Fares: I’m all open for it, but I said the same thing on Brothers, I think? The same journalist came up to me when I had the BAFTA in my hand. “I’m happy I didn’t break your leg.” That’s why I have to amp it up a little bit. Break a leg, arms, whatever you want to break. Tell everybody to come over. I can even give you my home address.
GamesBeat: With this, did you know your beginning and your ending when you started?
Fares: Oh, yes.
GamesBeat: I remember Druckmann saying they couldn’t bet on an introduction or an ending until they’d tested the gameplay for each. They were always creating prototypes and systems to see if they were fun, and if they weren’t fun, they’d have to toss them out and go back to rework the beginning of the game.
Fares: It makes sense. Neil Druckmann, I know him personally. I’ve been to Naughty Dog. They’ve seen this game. But the way I approach it—I don’t necessarily ask if this is fun? It’s more like, does this fit here? Gameplay doesn’t have to be fun all the time. Gameplay can be functional, or working. What is fun gameplay, really? What is fun? It’s not necessarily the right question to ask. Is it fun to shoot someone? Is it fun to jump around?
That’s why it’s hard to demonstrate A Way Out, because if I just let you go into a scene — if you experience the fishing scene right after you’ve been in the prison, where you’ve been all tied up and in these dark cells and everything, you come out and it’s like, “Oh, at last, I’m outside.” You go fishing in this beautiful environment. It has its purpose in that place.
GamesBeat: So you didn’t necessarily have a clash between where the story was going and where the gameplay was going?
Fares: At some points? Sometimes you don’t get the gameplay working with the story. Then you have to change it. But that’s part of game development. You prototype, try this, try that, it doesn’t work, try something else. There’s definitely a challenge to that. But that’s also what’s so exciting. You don’t really know what works and what doesn’t. That’s what’s so cool about this industry. It’s changing all the time.
GamesBeat: Did you have some inspirations behind the initial idea?
Fares: A lot of different ones. No one thing. Different movies. The Shawshank Redemption is a great prison movie. But the prison environment was chosen because I wanted to do co-op, and because I felt like that was an environment that isn’t used in games so often. Normally, when you’re in prison in games, you pretty much just press a button and get out. Here, I wanted it to take time for you to get out, so that once you’re out you think, “Whew, at last.” It feels like a relief.
I found some inspiration in Oldboy, you know that movie? It’s great, a Korean movie, South Korea. It has some really cool fight scenes. There’s some of that in the hospital, when you fight from that side perspective.
GamesBeat: It’s like Brothers in that you’re dealing with two people again.
Fares: In a sense? But that’s the opposite of this. That was single-player only and this is co-op only.
GamesBeat: Is there something more to the title?
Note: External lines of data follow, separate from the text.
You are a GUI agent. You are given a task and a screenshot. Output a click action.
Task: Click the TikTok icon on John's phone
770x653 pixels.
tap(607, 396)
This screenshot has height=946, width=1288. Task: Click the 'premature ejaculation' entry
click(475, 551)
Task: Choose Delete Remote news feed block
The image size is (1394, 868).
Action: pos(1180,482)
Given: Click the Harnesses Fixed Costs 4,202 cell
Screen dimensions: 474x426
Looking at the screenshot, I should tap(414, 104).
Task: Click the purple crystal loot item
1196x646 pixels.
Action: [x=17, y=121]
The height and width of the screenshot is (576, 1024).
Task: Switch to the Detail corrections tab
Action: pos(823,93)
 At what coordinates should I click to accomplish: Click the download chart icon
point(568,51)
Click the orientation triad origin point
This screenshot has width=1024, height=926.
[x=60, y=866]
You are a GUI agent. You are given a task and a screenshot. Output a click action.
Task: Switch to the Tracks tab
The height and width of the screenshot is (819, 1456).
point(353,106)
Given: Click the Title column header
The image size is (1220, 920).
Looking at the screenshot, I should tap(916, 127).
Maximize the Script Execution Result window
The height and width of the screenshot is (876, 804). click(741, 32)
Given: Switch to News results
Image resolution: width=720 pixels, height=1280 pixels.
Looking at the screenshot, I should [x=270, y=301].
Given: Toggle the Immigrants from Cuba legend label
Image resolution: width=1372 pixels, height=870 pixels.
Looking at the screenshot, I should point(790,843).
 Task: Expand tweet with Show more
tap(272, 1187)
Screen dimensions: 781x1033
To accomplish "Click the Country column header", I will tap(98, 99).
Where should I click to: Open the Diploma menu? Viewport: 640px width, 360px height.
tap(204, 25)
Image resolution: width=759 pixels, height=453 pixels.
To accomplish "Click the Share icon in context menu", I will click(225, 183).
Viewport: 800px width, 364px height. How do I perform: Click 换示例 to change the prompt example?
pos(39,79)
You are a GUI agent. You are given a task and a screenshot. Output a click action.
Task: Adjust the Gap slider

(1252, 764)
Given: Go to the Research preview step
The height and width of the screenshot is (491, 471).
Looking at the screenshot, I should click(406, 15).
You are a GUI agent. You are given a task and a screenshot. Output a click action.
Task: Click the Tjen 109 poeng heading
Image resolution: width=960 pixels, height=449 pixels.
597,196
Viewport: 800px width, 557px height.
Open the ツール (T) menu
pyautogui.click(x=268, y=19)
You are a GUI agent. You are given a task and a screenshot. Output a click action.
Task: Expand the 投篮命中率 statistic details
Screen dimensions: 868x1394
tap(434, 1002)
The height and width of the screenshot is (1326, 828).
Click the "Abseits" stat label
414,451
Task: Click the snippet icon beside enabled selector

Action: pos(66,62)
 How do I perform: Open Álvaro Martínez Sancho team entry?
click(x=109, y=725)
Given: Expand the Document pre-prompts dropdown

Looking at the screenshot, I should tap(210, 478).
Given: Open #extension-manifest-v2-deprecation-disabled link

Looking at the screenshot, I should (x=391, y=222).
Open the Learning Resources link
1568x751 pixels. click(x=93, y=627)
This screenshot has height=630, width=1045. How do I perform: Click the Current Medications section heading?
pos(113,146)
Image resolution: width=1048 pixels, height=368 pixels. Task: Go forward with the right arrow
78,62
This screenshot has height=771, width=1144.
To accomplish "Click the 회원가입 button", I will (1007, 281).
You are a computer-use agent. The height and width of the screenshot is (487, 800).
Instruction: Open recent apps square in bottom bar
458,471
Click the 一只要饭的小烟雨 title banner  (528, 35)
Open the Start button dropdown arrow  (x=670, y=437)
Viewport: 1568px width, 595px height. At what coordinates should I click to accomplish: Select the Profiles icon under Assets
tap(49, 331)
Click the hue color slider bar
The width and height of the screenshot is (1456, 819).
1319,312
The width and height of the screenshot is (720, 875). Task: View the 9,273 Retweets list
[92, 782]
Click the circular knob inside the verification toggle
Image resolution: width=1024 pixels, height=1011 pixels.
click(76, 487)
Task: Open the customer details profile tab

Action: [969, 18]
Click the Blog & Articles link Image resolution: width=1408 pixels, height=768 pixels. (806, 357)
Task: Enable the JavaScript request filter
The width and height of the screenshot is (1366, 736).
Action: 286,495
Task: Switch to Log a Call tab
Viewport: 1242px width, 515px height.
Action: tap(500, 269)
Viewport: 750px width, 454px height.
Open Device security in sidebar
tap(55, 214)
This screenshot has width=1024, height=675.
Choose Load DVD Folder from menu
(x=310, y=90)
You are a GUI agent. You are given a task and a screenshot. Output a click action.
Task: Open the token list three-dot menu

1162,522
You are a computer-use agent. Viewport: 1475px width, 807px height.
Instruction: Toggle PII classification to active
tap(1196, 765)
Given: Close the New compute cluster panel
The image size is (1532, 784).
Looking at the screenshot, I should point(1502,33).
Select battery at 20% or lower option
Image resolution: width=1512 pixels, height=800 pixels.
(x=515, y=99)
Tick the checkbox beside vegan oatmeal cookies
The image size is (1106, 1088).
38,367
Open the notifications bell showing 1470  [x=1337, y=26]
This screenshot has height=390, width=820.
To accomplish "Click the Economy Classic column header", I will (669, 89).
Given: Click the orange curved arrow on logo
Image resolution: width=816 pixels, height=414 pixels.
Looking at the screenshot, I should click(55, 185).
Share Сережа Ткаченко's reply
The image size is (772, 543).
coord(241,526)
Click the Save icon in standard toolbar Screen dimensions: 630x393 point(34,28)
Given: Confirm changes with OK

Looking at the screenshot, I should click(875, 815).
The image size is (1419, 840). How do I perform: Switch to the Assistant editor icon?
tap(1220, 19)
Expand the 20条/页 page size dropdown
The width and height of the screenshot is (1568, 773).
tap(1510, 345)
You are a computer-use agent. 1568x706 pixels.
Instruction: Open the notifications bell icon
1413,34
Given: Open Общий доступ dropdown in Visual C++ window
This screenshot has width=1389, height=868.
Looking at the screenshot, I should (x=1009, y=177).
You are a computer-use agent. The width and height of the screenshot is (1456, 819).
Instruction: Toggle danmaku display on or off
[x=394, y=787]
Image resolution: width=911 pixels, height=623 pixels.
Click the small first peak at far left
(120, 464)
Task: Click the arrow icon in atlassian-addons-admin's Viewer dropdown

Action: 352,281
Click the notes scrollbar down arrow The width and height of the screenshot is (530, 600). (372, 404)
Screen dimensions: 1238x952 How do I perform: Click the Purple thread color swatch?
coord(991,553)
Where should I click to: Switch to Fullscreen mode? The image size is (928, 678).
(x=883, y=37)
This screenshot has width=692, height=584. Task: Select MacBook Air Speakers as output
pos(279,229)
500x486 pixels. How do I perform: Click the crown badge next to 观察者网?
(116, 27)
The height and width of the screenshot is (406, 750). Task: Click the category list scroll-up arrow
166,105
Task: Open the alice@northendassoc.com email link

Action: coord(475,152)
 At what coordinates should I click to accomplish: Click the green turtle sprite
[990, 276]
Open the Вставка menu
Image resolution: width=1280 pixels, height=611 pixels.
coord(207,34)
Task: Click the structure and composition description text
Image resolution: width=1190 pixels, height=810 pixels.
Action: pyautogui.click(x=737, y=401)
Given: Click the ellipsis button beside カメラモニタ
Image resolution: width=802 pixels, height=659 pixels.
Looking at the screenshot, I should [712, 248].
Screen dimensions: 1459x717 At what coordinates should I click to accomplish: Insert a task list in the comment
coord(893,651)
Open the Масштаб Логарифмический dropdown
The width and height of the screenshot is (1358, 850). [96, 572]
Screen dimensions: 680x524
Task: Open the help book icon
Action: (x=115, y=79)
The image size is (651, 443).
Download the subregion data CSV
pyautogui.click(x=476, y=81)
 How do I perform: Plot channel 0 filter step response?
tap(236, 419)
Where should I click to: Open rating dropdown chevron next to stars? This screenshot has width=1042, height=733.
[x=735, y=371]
Fares: A Way Out could be a way out of the prison, a way out of this life, a way out emotionally, a way out physically. I wanted the title to make people think of more than one thing, but it also just looks good. It’s the first time I came up with the title that I feel is good, actually. Everything I’ve done before — in games, in movies — I suck at coming up with titles. This is the first one I came up that worked really well, I thought. Brothers wasn’t me.
GamesBeat: For the game, did you want people to feel more than one experience as well?
Fares: Yes, but I don’t want to go into details. You’ll understand when you play it. Like I say, it’s really hard to demo this game. It’s hard to say, “This is the kind of gameplay you’ll run into.” Sometimes you’re fishing. Sometimes you’re taking these guys down. Sometimes you’re on a boat, sometimes on a bike. You’ll do a lot of different things.